CISOs form an incident response team with the hope it will never have to be called on. With any luck, it won’t. But in addition to deciding who should be on the team — which I’ll deal with later — what it needs to do to collect and analyze data can sometimes be overlooked.
Shelly Giesbrecht, a member of Cisco Systems’ computer incident response services team, has outlined what’s in her group’s ‘go bag.‘ which has to be ready for the team to grab when it’s called by customers for help. If you want to build one for yourself, here are the ingredients:
–The heart is a powerful laptop (an i7 processor, 64 GB of memory) with multiple solid state hard drives for speed;
–One or two hardware or software-based write-blockers, to ensure the data collected is unchanged from the original media from which it was sourced.
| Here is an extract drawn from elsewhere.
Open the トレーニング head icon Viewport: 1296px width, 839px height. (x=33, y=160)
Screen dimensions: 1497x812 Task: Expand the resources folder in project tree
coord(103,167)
The write-blocker is deployed between the original media and the laptop during the data collection;
–Licensed forensic software that collects the data and ensures the data is what was expected, This copy of the data is also hashed and compared to the original to verify it is identical;
–A USB portable drive;
–Other tools including boot disks, cables, small toolkits, a digital camera, anti-static bags, labels and multiple external storage drives to ensure all data can be collected.
This will help the team do a number of things including help with business continuity, security incident response and forensics (whether done by the internal infosec team or handed to an external expert for processing).
Every organization’s incident response plan is different, but broadly speaking Cisco notes it has to ensure the cause of the incident should be fixed as soon as reasonably possible without further jeopardizing the security or integrity of systems or data, and without destroying important evidence (for example, over-writing a corrupt database from a backup without preserving the original).
As to who should be on the IR team, this paper from the SANS Institute will be helpful. Again, there is no set rule but it is recommended members include
–a member of upper level management who can give the team authority to do its job and make big decisions;
–infosec team members who are trained in assessing the extent of damage, containment, basic forensics, and recovery;
–an IT auditor, if the organization has one, who’s role is to observe, learn why the incident came to be, ensure procedures are being followed, and work with IT/security to avoid problems in the future;
–someone from the physical security team;
–someone from the human resources department, in case stolen data includes employee information;
–internal or external public affairs, for dealing with employees and the press;
–external resources (from vendors, expert recovery and forensic consultants).
“Creating a Computer Incident Response Team is not going to be the best solution for every company,” says SANS, “but in many if not most settings, it can be an invaluable tool. It will improve response time to any computer base problems you may encounter, ensure that the incident handling methods are supported by the company, and prevent a state of chaos and panic when an actual incident occurs.”